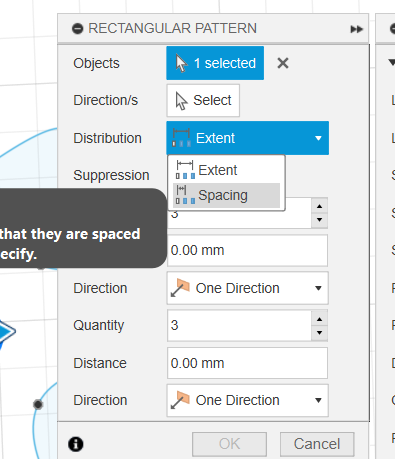Click the Direction/s Select button
The height and width of the screenshot is (459, 395).
tap(203, 100)
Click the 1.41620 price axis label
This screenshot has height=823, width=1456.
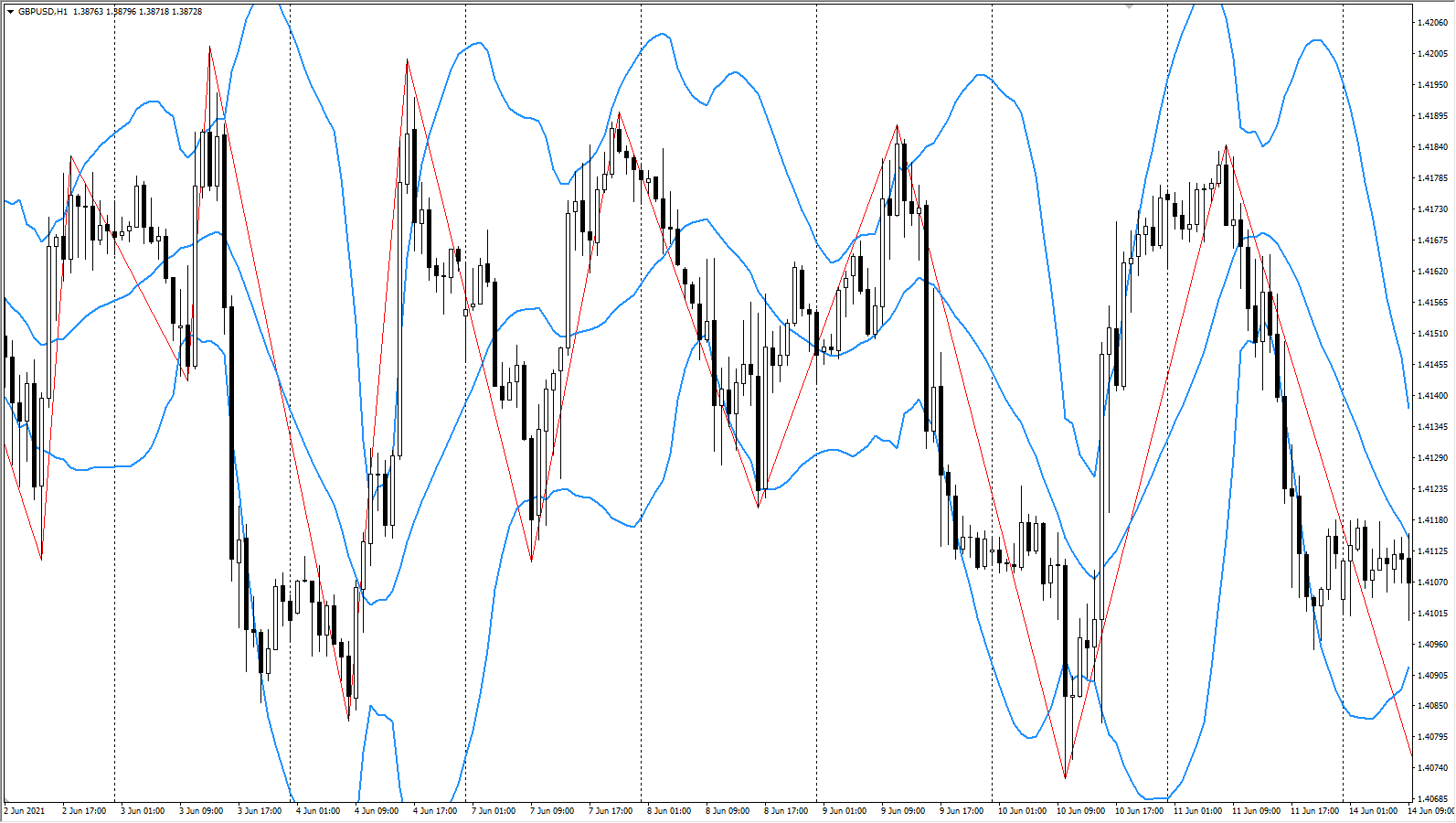tap(1432, 272)
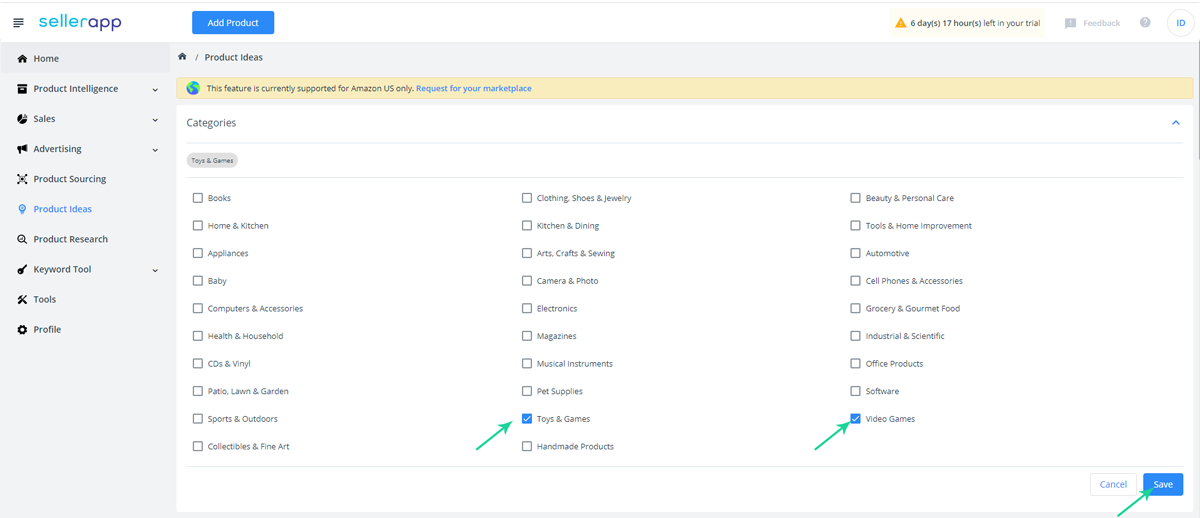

________________

» TASK PROMPT: Render the material above as a Markdown table with the columns Row and Line, giving each non-blank line its own numbered row. Leave the pictures out.

» OUTPUT OF THE EXERCISE:
| Row | Line |
|---|---|
| 1 | Click the Direction/s Select button |
| 2 | The height and width of the screenshot is (459, 395). |
| 3 | tap(203, 100) |
| 4 | Click the 1.41620 price axis label |
| 5 | This screenshot has height=823, width=1456. |
| 6 | tap(1432, 272) |